**TEXT PROVIDED**

━━━━━━━━

This is not a theoretical possibility. The practical problem for the U.S. and its allies and strategic partners is that powers like Iran and North Korea are actively seeking to compensate by developing their own precision conventional strike capabilities. They already have some capability to use UCAVs. Iran has some precision-guided shorter range ballistic and cruise missiles, and North Korea seems to have some such systems as well — although experts disagree over many aspects of their design and performance, technical origins, and even their names.

It is also clear that both Iran and North Korea are actively seeking to develop and deploy far more accurate longer-range and higher payload systems, and give them the same kind of accuracy that the U.S. can achieve with its best conventionally-armed cruise missiles.

It does seem likely that both North Korea and Iran are half-a-decade away from creating major inventories of such precision guided, conventionally-armed systems. It also seems likely, however, that they will make major increases in accuracy of some systems over the next few years and that at least North Korea will develop the capability to use such systems as “weapons of mass effectiveness” at roughly the same rate that they deploy real-world nuclear-armed missiles.

A number of key Israeli experts like Uzi Rubin have already warned that Iran is acquiring these capabilities, and transferring far more accurate systems to the Hezbollah and possibly the Houthi and other forces in Yemen. Iran also seems to be making and deploying improvements in longer-range anti-ship missiles that will radically change its ability to strike large ships like tankers and “close the Gulf” with limited vulnerability.

Another key uncertainty in dealing with such “weapons of mass effectiveness” is the loss of the edge the U.S. has enjoyed in the use of air and cruise missile power since1991 due to the Russian transfer of the S-400 air and missile defense system to bases in Syria and sale of the S-300 level of air and missile defense technology to North Korea. They could be further degraded by the sale of more advanced air and missile defense systems and air defense fighters.

Since 1991, the U.S. has fought wars where it had or could establish air superiority and use its precision strike capabilities at will with little or no fear of a serious response. Much of this advantage will be lost if threats like Iran, Syria, and North Korea can make major improvement in their air and missile defenses, if they get access to Russia or China’s most advanced fighters, and if transfers take place of advanced cruise missiles or their technology. These same advances in the threat can lead the U.S. and its partners into having to make far more expensive investments in ballistic missile defenses, cruise missile defenses, surface-to air missiles, and air-to-air combat systems.

At the same time, powers like Iran and North Korea can potentially exploit the development of nuclear-armed missiles and precision-strike conventional missiles to use their nuclear forces—or any nuclear forces they create in the future—to deter or limit the level of U.S., Arab, Israeli, Japanese, and South Korean willingness to use their conventional precision strike capabilities.

It is one thing to use nuclear weapons. It is another to hold them in reserve and threaten to use them to deter both conventional strikes and the threat of escalation to nuclear weapons. There is no either/or to “weapons of mass destruction” versus “weapons of mass effectiveness.” Iran and North Korea clearly understand this, and they are scarcely likely to remain alone in acting accordingly.

━━━━━━━━

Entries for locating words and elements
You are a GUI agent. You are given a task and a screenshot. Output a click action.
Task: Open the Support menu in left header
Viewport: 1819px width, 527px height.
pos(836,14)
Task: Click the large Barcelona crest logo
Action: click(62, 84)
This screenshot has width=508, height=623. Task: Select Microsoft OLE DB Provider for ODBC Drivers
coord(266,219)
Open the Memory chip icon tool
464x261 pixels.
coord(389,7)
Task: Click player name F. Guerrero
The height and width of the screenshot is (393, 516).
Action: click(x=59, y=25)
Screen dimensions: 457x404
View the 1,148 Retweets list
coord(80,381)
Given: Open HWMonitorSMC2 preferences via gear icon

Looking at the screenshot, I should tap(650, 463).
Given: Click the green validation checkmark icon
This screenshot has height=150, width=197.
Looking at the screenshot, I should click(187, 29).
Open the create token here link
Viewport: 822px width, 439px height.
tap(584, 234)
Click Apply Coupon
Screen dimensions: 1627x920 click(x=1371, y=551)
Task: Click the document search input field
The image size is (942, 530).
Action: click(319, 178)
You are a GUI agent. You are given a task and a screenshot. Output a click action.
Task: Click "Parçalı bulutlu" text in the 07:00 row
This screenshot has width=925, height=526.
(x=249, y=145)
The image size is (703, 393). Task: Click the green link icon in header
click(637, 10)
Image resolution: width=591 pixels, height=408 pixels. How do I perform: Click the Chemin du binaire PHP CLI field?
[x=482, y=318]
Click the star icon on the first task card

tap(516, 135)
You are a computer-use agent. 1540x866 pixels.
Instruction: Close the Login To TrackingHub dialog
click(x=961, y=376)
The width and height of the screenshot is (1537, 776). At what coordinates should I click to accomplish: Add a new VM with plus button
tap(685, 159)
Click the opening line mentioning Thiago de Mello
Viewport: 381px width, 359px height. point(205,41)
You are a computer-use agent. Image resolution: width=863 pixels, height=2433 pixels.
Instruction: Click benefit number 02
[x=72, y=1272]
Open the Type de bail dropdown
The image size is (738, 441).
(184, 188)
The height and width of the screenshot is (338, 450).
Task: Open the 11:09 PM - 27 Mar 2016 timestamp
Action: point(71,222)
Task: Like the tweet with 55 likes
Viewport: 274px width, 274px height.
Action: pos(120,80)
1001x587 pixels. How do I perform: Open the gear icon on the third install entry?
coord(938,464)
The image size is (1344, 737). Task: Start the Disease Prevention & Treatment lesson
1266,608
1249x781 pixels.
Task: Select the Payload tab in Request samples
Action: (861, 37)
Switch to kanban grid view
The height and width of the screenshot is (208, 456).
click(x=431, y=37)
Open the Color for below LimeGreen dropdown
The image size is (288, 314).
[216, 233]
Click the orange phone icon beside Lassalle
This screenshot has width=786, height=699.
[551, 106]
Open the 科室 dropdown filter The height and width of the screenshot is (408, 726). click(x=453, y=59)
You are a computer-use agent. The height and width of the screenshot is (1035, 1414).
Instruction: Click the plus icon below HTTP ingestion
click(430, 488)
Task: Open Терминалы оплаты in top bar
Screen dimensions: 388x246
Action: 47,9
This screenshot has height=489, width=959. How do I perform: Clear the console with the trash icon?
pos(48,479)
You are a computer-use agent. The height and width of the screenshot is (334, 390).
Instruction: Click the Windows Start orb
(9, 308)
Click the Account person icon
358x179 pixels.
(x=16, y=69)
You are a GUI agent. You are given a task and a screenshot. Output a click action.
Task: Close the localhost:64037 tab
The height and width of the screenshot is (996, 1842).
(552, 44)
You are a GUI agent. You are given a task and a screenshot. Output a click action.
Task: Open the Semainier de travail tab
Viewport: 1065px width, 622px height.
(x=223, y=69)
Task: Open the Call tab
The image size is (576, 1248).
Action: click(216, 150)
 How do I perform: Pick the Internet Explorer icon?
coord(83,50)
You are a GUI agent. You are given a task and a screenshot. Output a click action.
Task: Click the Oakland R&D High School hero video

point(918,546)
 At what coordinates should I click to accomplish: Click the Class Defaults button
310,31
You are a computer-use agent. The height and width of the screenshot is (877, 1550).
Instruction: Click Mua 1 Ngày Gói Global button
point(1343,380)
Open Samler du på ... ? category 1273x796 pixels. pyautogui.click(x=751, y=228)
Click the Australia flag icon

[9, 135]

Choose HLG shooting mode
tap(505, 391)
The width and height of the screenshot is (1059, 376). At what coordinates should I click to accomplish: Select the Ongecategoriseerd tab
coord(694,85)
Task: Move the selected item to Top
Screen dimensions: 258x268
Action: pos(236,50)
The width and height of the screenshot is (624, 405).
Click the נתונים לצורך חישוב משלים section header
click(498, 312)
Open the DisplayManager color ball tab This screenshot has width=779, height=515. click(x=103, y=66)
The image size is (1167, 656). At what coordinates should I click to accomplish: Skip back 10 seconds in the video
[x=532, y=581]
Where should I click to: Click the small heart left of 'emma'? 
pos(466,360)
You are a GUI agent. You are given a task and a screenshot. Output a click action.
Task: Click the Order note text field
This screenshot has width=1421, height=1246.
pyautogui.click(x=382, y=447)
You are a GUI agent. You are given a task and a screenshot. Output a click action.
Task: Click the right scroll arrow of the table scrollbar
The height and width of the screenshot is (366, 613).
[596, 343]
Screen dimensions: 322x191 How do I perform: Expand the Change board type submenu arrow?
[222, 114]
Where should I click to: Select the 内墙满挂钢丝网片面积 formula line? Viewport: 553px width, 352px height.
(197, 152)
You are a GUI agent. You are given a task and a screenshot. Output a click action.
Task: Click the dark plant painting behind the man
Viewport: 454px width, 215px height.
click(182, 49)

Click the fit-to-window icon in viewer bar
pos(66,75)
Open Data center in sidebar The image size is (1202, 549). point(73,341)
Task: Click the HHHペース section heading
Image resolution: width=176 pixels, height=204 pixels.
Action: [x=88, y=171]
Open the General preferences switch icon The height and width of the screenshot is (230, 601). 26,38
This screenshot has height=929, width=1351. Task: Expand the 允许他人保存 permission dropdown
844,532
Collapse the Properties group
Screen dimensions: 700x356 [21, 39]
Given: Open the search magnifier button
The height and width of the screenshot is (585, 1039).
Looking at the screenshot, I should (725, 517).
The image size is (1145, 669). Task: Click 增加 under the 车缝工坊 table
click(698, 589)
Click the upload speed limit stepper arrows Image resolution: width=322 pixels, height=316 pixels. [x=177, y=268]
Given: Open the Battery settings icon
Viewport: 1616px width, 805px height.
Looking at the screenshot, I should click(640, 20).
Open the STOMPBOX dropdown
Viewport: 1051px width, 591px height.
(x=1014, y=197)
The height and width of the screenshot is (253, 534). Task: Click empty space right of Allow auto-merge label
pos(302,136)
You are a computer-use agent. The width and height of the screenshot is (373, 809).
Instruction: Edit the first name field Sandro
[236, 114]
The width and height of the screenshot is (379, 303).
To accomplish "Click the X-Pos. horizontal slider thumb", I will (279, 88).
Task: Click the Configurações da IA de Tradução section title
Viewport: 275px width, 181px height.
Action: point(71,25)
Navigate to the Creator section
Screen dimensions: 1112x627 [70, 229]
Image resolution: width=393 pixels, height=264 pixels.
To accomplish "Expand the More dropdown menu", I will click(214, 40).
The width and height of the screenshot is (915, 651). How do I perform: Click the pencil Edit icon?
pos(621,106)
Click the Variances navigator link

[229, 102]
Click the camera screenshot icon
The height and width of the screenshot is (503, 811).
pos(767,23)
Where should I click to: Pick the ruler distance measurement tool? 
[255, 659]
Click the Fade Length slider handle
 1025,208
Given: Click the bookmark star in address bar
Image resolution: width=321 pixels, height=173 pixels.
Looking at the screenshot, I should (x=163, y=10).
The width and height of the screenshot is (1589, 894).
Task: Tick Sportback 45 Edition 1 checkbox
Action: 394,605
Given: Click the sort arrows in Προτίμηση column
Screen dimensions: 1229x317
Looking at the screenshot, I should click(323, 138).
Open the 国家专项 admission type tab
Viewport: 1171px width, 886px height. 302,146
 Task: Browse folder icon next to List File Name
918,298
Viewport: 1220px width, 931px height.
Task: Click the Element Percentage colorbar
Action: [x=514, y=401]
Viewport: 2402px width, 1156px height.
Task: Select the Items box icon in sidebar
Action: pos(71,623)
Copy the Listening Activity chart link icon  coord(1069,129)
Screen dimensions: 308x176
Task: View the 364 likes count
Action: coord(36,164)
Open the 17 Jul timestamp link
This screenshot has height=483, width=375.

━━━━━━━━

From the text on precision strike weapons above, copy the passage starting with "It is one thing" and going on through "in acting accordingly.", replacing "reserve" with "readiness".

It is one thing to use nuclear weapons. It is another to hold them in readiness and threaten to use them to deter both conventional strikes and the threat of escalation to nuclear weapons. There is no either/or to “weapons of mass destruction” versus “weapons of mass effectiveness.” Iran and North Korea clearly understand this, and they are scarcely likely to remain alone in acting accordingly.